Thursday, January 15, 2009

Is there such a thing as a good script?

In December, Henry Akona directed a reading of my play Rudolf II at the Bohemian National Hall.  It went really well, I felt.  I had directed another of play of mine, Golem Stories, a few weeks before, and done some staging.  Henry topped that staging by writing a full script, including stage directions he had created, for this particular reading.  The actors followed his stage directions (fortunately we has an extraordinarily talented cast), and everything came off very well.

I was a genius!

I was having a conversation with a man on the subway yesterday about Havel (he recognized me from a theater conference).  He had only seen one show, he told me.  He couldn't remember which one.  All he could remember was, it wasn't very good.  Which production?  I asked him.  What was the direction like, or the actors?  He couldn't remember.  But a good play shines through, he told me.

Havel is a hack!

Even Havel can't tell.  I was watching a Havel play (One I quite like) with Havel, a few years ago, and Havel turned to me and asked "Do you think this is a good play?"  It was, I told him.  But watching that production, it was hard to tell.

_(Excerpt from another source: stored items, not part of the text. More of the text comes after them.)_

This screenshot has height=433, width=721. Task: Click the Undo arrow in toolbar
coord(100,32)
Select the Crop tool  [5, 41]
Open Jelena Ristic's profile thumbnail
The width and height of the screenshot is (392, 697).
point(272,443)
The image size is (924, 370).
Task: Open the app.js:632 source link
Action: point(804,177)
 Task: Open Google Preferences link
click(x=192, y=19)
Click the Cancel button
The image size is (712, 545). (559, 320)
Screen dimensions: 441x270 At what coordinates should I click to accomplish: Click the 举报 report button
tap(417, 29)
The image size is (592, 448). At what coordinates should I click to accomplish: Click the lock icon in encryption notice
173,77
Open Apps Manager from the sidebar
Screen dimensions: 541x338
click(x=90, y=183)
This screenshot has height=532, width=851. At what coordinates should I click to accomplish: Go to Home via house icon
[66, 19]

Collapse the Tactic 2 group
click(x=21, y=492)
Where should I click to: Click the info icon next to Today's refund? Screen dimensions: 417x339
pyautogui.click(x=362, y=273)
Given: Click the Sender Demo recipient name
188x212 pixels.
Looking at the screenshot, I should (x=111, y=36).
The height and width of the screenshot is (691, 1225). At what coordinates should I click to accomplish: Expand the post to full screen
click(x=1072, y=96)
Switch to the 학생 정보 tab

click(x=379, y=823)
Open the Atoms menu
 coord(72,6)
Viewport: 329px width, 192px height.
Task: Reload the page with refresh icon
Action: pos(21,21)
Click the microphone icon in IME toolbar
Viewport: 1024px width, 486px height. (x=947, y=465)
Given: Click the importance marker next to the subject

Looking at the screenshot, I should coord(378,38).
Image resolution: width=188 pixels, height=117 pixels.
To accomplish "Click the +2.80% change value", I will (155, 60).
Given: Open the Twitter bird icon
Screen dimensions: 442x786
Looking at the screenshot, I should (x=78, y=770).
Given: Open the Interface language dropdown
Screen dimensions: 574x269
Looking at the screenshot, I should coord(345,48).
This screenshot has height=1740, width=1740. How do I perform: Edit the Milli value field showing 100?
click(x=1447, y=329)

I have seen Ibsen's A Doll house more times than I can remember.  The first time was in college: I hated it.  The second time, soon after: I was confirmed, I hated it again.  Then  a few times more...a friend was in it, then another friend, then a social obligation...I felt like I was cursed by it.  One friend's show was surprising.  Leigh Armor (I haven't seen her for years) was in a production that didn't seem half bad at the tiny and now long defunct Westside Repertory Theater.  Not that bad, I told myself in surprise.  Maybe this isn't a totally awful play.  Maybe the productions have just been bad.

Then, I saw Mabou Mines' Dollhouse.  It was one of the most moving and intelligent pieces of theater that I've ever seen.  It will soon be revived at St. Ann's Warehouse.  See it, see it, see it.

Did Ibsen transform his play from dross into gold?

Scripts, I have often heard, are not written to be read, they are written to be performed.  If you read a Sarah Kane play, like, say, the much lauded Blasted, you won't see the dark poetry within, unless it is staged.  I saw it.  I wasn't so fond of the script, reading it, but what an impressive production.

Was I wrong about the script?  Or was a very talented director (Sarah Benson) responsible for selling a mediocre product?

I have seen more Shakespeare than I can possibly count.  Let's say 100 productions.  I have really enjoyed about five or six.  Is Shakespeare overrated?

I do think a great production can't exist without at least a very good script.  But a great script can lead to a horrible production.  And bad script can look halfway decent with a good production, just like halfway decent script can look very good.  So is there any way to judge?  Is good and bad a judgement that can be made in such a collaborative medium.

Theoretically, yes, though I have yet to see a critic or an audience member who is not at least somewhat influenced by the quality of the production.  With classics, it is easier to separate, because critics at least have seen may versions.  But for a new play - how does one judge?

Was my Rudolf II a good script, or did Henry just do a good job directing?  Was it just a good job directing, or did we have excellent actors?

All of the above, I hope, in this case.  But I don't know if there's any way to know, for sure.